* _Records for the task_
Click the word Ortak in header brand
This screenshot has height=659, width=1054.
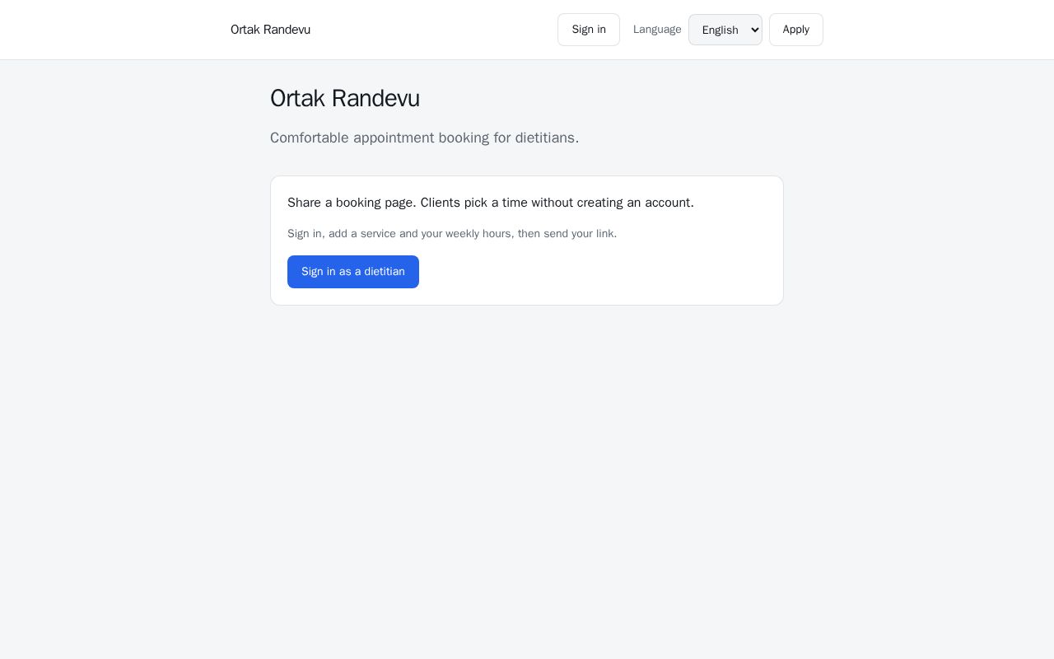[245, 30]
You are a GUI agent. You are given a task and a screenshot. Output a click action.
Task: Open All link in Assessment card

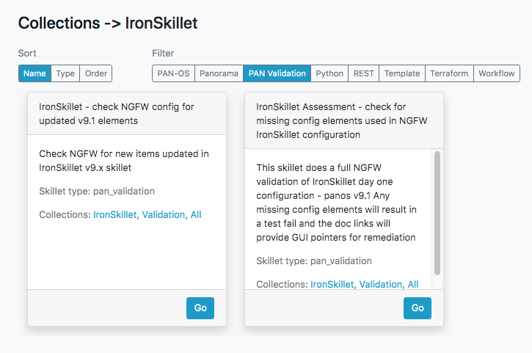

* _Short task_
Reproduce the text of all the records above word for word, leaving out the pictures.

* _Written reply_
Click the word Ortak in header brand
This screenshot has height=659, width=1054.
[245, 30]
You are a GUI agent. You are given a task and a screenshot. Output a click action.
Task: Open All link in Assessment card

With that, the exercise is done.